1930 Tour of Flanders

Race details
- Dates: April 14, 1930
- Stages: 1
- Distance: 227 km (141 mi)
- Winning time: 7h 03' 00"

Results
- Winner / Frans Bonduel (BEL)
- Second / Aimé Dossche (BEL)
- Third / Émile Joly (BEL)

= 1930 Tour of Flanders =

The 14th edition of the Tour of Flanders cycling classic race was held on Sunday, 14 April 1930. Belgian Frans Bonduel won the Monument. Of the 92 starting cyclists, 29 reached the finish.

== Route ==
The race started in Ghent and covered 227 km on the way to the finish in Wetteren.
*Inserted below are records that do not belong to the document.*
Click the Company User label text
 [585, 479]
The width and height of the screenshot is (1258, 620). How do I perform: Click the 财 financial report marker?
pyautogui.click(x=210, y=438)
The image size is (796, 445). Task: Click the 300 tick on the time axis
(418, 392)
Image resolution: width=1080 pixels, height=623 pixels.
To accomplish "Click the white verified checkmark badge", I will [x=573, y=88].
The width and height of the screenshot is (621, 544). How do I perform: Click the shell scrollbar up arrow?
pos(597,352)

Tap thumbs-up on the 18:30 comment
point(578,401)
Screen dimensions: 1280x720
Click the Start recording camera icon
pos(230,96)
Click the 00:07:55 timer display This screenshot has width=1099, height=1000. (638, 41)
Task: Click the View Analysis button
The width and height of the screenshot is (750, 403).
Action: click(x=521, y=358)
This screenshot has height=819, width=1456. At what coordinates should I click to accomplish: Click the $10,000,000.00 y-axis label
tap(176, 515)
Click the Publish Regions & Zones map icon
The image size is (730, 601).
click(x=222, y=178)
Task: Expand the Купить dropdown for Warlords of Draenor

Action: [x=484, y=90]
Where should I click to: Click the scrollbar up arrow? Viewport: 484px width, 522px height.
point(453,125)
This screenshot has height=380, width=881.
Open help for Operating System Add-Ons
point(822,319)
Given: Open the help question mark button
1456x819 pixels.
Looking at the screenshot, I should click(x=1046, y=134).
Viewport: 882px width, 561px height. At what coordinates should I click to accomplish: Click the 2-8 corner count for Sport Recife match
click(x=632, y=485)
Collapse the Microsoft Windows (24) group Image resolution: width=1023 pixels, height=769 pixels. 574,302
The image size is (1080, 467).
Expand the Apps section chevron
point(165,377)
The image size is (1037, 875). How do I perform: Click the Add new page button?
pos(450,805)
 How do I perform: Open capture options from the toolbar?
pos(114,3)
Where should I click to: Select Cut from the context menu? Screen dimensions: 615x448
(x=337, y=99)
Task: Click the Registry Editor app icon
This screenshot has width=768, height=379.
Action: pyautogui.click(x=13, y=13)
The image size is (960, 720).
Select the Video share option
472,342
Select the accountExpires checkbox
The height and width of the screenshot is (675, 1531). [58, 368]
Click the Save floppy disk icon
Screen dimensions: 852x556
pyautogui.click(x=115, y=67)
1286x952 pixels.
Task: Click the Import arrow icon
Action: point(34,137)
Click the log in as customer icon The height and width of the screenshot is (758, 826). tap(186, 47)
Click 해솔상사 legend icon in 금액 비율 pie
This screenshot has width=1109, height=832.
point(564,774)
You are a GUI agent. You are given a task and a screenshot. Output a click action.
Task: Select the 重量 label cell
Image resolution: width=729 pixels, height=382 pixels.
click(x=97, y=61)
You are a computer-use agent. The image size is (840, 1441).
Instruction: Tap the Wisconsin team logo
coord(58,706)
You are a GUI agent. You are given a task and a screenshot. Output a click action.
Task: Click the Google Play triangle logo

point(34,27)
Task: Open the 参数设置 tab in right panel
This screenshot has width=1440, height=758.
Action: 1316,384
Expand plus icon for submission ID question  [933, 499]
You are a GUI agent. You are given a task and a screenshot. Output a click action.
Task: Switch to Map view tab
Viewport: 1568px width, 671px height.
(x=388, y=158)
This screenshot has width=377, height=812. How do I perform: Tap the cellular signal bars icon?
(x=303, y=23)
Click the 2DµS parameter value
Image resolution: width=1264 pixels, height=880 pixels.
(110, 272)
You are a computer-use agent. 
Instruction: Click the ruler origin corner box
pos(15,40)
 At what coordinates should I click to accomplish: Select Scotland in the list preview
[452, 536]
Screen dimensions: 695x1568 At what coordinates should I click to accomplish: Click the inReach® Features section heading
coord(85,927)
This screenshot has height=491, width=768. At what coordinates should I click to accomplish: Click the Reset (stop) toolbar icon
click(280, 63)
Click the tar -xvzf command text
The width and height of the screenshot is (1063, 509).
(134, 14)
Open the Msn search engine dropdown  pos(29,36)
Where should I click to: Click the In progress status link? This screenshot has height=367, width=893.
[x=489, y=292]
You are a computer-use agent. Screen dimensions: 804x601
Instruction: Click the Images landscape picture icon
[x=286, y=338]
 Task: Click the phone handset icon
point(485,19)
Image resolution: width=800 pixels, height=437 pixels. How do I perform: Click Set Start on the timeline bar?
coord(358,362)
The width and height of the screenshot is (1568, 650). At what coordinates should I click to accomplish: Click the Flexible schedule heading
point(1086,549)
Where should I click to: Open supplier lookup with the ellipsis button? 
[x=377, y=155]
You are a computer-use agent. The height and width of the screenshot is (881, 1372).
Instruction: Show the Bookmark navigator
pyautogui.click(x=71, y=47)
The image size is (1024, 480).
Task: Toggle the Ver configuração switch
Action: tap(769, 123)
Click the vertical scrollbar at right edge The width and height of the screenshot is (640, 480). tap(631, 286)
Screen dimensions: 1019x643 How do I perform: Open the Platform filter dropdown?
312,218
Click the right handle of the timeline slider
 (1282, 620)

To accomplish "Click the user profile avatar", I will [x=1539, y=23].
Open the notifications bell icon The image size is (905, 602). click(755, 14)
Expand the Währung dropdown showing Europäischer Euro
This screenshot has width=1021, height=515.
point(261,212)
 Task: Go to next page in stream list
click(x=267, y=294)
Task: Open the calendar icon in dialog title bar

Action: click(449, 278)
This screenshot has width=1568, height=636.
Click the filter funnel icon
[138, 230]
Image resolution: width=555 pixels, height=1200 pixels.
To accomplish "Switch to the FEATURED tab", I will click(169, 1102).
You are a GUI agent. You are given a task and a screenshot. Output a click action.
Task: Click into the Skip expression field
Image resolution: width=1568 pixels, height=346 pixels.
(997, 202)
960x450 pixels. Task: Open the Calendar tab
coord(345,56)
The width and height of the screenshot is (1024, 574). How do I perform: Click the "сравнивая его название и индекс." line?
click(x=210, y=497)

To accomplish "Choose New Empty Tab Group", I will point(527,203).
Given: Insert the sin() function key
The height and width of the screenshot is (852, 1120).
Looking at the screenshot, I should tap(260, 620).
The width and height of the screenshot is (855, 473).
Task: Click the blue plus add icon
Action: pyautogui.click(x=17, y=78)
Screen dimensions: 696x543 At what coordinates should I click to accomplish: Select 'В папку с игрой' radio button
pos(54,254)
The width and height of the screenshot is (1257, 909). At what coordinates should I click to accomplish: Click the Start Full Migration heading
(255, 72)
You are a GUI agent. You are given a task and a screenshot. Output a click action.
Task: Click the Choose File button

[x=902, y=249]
The course featured 4 categorized climbs:

- Tiegemberg
- Kwaremont
- Kruisberg
- Edelareberg

== Race report ==
The final winner was Frans Bonduel, who arrived solo in Wetteren with a huge advantage. Aimé Dossche finished second, while Émile Joly took the third place. Bonduel completed the race with an average of 32.198 km/h.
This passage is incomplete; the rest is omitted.